AbstractIn response to the imperative for sustainable iron production with reduced CO2 emissions, this study delves into the intricate role of TiO2 in the direct reduction of iron oxide pellets. The TiO2-dependent reducibility of iron oxide pellets utilizing H2 and CO gas across varied temperatures and gas compositions is thoroughly investigated. Our findings unveil the nuanced nature of the TiO2 effect, underscored by its concentration-dependent behavior, revealing an optimal range between 1 and 1.5 pct TiO2, where a neutral or positive impact on reduction kinetics and diffusion coefficient is observed. Notably, the synergistic interplay of CO and H2 at 1000 °C emerges as particularly efficacious, suggesting complementary effects on the reduction process. The introduction of H2 into the reducing atmosphere regulated by CO not only extends the transition range but also markedly expedites the rate of reduction.
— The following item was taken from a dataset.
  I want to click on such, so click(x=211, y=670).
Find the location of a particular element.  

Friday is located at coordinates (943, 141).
Furthermore, our study highlights the temperature sensitivity of the TiO2 effect, with higher TiO2 content correlating with prolonged reduction time in a 100 pct H2 atmosphere at 900 °C. In a 100 pct H2 atmosphere, the non-contributory role of TiO2 stems from the water-gas shift reaction. Conversely, introducing H2 into a CO-controlled reducing atmosphere with TiO2 enhances the transition range and expedites the reduction rate. Additionally, our findings underscore the role of total iron content, revealing a direct correlation with the reduction process.